> [Your goal] Reproduce every one of the following items verbatim, keeping their original order.

[Interface element records]
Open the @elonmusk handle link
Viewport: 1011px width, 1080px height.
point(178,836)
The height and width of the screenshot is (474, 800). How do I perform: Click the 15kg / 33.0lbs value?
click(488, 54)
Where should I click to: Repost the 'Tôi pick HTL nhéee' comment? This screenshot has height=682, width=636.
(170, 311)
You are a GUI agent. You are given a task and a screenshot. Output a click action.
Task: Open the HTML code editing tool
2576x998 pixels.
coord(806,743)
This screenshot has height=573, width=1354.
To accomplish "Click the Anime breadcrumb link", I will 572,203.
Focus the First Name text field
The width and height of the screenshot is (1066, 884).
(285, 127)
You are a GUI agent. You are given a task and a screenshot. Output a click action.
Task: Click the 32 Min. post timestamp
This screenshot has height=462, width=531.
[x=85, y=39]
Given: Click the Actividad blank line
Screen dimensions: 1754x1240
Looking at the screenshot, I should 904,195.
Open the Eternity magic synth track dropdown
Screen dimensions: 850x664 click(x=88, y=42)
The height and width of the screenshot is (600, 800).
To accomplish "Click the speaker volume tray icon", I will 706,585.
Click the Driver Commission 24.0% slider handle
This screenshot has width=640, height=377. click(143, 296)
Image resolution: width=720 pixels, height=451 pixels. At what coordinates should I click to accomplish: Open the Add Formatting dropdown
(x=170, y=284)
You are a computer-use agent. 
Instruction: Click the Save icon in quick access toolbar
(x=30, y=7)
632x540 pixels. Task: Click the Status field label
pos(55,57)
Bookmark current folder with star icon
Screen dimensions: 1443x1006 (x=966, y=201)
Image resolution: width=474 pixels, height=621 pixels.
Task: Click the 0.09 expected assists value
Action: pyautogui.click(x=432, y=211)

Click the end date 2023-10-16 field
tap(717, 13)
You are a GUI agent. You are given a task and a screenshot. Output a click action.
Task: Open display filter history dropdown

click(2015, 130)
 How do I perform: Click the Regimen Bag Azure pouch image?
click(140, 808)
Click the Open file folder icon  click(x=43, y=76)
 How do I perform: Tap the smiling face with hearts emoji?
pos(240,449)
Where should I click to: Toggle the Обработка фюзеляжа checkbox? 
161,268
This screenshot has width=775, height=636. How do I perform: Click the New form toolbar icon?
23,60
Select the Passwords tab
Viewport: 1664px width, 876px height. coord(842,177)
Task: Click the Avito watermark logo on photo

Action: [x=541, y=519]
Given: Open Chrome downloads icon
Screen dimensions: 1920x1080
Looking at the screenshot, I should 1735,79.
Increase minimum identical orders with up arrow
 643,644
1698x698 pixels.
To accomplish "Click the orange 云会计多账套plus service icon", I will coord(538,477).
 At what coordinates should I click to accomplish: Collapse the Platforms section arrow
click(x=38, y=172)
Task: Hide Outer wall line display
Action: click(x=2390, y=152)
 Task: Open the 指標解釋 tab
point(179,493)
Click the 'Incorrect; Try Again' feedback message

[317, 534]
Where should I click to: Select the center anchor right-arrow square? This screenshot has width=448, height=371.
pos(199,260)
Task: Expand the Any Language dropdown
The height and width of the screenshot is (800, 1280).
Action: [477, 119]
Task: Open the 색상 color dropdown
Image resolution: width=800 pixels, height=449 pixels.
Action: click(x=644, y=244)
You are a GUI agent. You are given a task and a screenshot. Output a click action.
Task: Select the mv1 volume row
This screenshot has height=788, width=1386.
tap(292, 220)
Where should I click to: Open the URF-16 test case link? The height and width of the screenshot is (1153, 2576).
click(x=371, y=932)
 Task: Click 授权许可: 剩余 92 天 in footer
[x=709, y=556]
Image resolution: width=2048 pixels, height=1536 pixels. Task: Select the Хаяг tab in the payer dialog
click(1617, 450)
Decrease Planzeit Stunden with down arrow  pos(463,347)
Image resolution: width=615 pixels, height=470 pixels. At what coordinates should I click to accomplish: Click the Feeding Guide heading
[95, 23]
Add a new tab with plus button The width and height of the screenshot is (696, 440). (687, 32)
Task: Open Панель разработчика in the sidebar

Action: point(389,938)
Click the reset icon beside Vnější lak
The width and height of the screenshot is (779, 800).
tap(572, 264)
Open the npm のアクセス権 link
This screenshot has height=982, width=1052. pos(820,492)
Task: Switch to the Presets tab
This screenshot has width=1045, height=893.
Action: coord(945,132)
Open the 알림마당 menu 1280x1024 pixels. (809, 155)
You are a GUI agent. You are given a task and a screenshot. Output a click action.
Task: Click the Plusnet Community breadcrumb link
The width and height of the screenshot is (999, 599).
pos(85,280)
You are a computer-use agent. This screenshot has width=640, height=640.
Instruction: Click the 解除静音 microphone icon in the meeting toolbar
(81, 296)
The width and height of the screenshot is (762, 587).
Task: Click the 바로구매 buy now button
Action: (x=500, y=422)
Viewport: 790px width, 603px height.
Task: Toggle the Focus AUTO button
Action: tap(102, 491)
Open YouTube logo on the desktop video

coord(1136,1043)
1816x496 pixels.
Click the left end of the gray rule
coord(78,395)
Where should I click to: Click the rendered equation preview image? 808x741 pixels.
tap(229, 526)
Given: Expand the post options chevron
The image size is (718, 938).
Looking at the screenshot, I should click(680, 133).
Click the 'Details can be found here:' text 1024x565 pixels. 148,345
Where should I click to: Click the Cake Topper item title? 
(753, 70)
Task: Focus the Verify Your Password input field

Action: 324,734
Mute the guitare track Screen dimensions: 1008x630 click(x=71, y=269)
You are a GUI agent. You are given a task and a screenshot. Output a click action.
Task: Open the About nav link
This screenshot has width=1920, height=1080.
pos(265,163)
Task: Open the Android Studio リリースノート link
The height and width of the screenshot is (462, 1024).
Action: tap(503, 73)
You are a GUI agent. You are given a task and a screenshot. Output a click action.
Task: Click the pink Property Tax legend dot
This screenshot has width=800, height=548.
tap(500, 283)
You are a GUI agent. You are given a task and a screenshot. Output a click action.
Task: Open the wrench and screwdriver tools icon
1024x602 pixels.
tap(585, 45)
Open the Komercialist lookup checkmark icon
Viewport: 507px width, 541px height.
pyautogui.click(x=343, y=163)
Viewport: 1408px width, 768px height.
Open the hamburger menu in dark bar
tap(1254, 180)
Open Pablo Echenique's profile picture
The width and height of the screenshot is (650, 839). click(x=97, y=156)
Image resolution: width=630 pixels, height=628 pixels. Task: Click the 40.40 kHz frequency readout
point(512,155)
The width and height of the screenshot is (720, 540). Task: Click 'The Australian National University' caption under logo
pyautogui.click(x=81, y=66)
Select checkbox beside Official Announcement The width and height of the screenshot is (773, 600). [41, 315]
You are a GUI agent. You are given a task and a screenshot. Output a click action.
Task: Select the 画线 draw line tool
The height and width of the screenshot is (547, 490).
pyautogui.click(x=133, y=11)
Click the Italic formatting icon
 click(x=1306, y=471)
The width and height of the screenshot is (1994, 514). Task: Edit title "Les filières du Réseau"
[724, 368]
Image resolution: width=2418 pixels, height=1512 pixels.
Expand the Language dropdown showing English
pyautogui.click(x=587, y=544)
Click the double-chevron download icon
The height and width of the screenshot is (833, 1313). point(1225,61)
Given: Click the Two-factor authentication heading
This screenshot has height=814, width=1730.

> [Answer to this exercise]
Open the @elonmusk handle link
Viewport: 1011px width, 1080px height.
point(178,836)
The height and width of the screenshot is (474, 800). How do I perform: Click the 15kg / 33.0lbs value?
click(488, 54)
Where should I click to: Repost the 'Tôi pick HTL nhéee' comment? This screenshot has height=682, width=636.
(170, 311)
You are a GUI agent. You are given a task and a screenshot. Output a click action.
Task: Open the HTML code editing tool
2576x998 pixels.
coord(806,743)
This screenshot has height=573, width=1354.
To accomplish "Click the Anime breadcrumb link", I will 572,203.
Focus the First Name text field
The width and height of the screenshot is (1066, 884).
(285, 127)
You are a GUI agent. You are given a task and a screenshot. Output a click action.
Task: Click the 32 Min. post timestamp
This screenshot has height=462, width=531.
[x=85, y=39]
Given: Click the Actividad blank line
Screen dimensions: 1754x1240
Looking at the screenshot, I should 904,195.
Open the Eternity magic synth track dropdown
Screen dimensions: 850x664 click(x=88, y=42)
The height and width of the screenshot is (600, 800).
To accomplish "Click the speaker volume tray icon", I will 706,585.
Click the Driver Commission 24.0% slider handle
This screenshot has width=640, height=377. click(143, 296)
Image resolution: width=720 pixels, height=451 pixels. At what coordinates should I click to accomplish: Open the Add Formatting dropdown
(x=170, y=284)
You are a computer-use agent. 
Instruction: Click the Save icon in quick access toolbar
(x=30, y=7)
632x540 pixels. Task: Click the Status field label
pos(55,57)
Bookmark current folder with star icon
Screen dimensions: 1443x1006 (x=966, y=201)
Image resolution: width=474 pixels, height=621 pixels.
Task: Click the 0.09 expected assists value
Action: pyautogui.click(x=432, y=211)

Click the end date 2023-10-16 field
tap(717, 13)
You are a GUI agent. You are given a task and a screenshot. Output a click action.
Task: Open display filter history dropdown

click(2015, 130)
 How do I perform: Click the Regimen Bag Azure pouch image?
click(140, 808)
Click the Open file folder icon  click(x=43, y=76)
 How do I perform: Tap the smiling face with hearts emoji?
pos(240,449)
Where should I click to: Toggle the Обработка фюзеляжа checkbox? 
161,268
This screenshot has width=775, height=636. How do I perform: Click the New form toolbar icon?
23,60
Select the Passwords tab
Viewport: 1664px width, 876px height. coord(842,177)
Task: Click the Avito watermark logo on photo

Action: [x=541, y=519]
Given: Open Chrome downloads icon
Screen dimensions: 1920x1080
Looking at the screenshot, I should 1735,79.
Increase minimum identical orders with up arrow
 643,644
1698x698 pixels.
To accomplish "Click the orange 云会计多账套plus service icon", I will coord(538,477).
 At what coordinates should I click to accomplish: Collapse the Platforms section arrow
click(x=38, y=172)
Task: Hide Outer wall line display
Action: click(x=2390, y=152)
 Task: Open the 指標解釋 tab
point(179,493)
Click the 'Incorrect; Try Again' feedback message

[317, 534]
Where should I click to: Select the center anchor right-arrow square? This screenshot has width=448, height=371.
pos(199,260)
Task: Expand the Any Language dropdown
The height and width of the screenshot is (800, 1280).
Action: [477, 119]
Task: Open the 색상 color dropdown
Image resolution: width=800 pixels, height=449 pixels.
Action: click(x=644, y=244)
You are a GUI agent. You are given a task and a screenshot. Output a click action.
Task: Select the mv1 volume row
This screenshot has height=788, width=1386.
tap(292, 220)
Where should I click to: Open the URF-16 test case link? The height and width of the screenshot is (1153, 2576).
click(x=371, y=932)
 Task: Click 授权许可: 剩余 92 天 in footer
[x=709, y=556]
Image resolution: width=2048 pixels, height=1536 pixels. Task: Select the Хаяг tab in the payer dialog
click(1617, 450)
Decrease Planzeit Stunden with down arrow  pos(463,347)
Image resolution: width=615 pixels, height=470 pixels. At what coordinates should I click to accomplish: Click the Feeding Guide heading
[95, 23]
Add a new tab with plus button The width and height of the screenshot is (696, 440). (687, 32)
Task: Open Панель разработчика in the sidebar

Action: point(389,938)
Click the reset icon beside Vnější lak
The width and height of the screenshot is (779, 800).
tap(572, 264)
Open the npm のアクセス権 link
This screenshot has height=982, width=1052. pos(820,492)
Task: Switch to the Presets tab
This screenshot has width=1045, height=893.
Action: coord(945,132)
Open the 알림마당 menu 1280x1024 pixels. (809, 155)
You are a GUI agent. You are given a task and a screenshot. Output a click action.
Task: Click the Plusnet Community breadcrumb link
The width and height of the screenshot is (999, 599).
pos(85,280)
You are a computer-use agent. This screenshot has width=640, height=640.
Instruction: Click the 解除静音 microphone icon in the meeting toolbar
(81, 296)
The width and height of the screenshot is (762, 587).
Task: Click the 바로구매 buy now button
Action: (x=500, y=422)
Viewport: 790px width, 603px height.
Task: Toggle the Focus AUTO button
Action: tap(102, 491)
Open YouTube logo on the desktop video

coord(1136,1043)
1816x496 pixels.
Click the left end of the gray rule
coord(78,395)
Where should I click to: Click the rendered equation preview image? 808x741 pixels.
tap(229, 526)
Given: Expand the post options chevron
The image size is (718, 938).
Looking at the screenshot, I should click(680, 133).
Click the 'Details can be found here:' text 1024x565 pixels. 148,345
Where should I click to: Click the Cake Topper item title? 
(753, 70)
Task: Focus the Verify Your Password input field

Action: 324,734
Mute the guitare track Screen dimensions: 1008x630 click(x=71, y=269)
You are a GUI agent. You are given a task and a screenshot. Output a click action.
Task: Open the About nav link
This screenshot has width=1920, height=1080.
pos(265,163)
Task: Open the Android Studio リリースノート link
The height and width of the screenshot is (462, 1024).
Action: tap(503, 73)
You are a GUI agent. You are given a task and a screenshot. Output a click action.
Task: Click the pink Property Tax legend dot
This screenshot has width=800, height=548.
tap(500, 283)
You are a GUI agent. You are given a task and a screenshot. Output a click action.
Task: Open the wrench and screwdriver tools icon
1024x602 pixels.
tap(585, 45)
Open the Komercialist lookup checkmark icon
Viewport: 507px width, 541px height.
pyautogui.click(x=343, y=163)
Viewport: 1408px width, 768px height.
Open the hamburger menu in dark bar
tap(1254, 180)
Open Pablo Echenique's profile picture
The width and height of the screenshot is (650, 839). click(x=97, y=156)
Image resolution: width=630 pixels, height=628 pixels. Task: Click the 40.40 kHz frequency readout
point(512,155)
The width and height of the screenshot is (720, 540). Task: Click 'The Australian National University' caption under logo
pyautogui.click(x=81, y=66)
Select checkbox beside Official Announcement The width and height of the screenshot is (773, 600). [41, 315]
You are a GUI agent. You are given a task and a screenshot. Output a click action.
Task: Select the 画线 draw line tool
The height and width of the screenshot is (547, 490).
pyautogui.click(x=133, y=11)
Click the Italic formatting icon
 click(x=1306, y=471)
The width and height of the screenshot is (1994, 514). Task: Edit title "Les filières du Réseau"
[724, 368]
Image resolution: width=2418 pixels, height=1512 pixels.
Expand the Language dropdown showing English
pyautogui.click(x=587, y=544)
Click the double-chevron download icon
The height and width of the screenshot is (833, 1313). point(1225,61)
Given: Click the Two-factor authentication heading
This screenshot has height=814, width=1730.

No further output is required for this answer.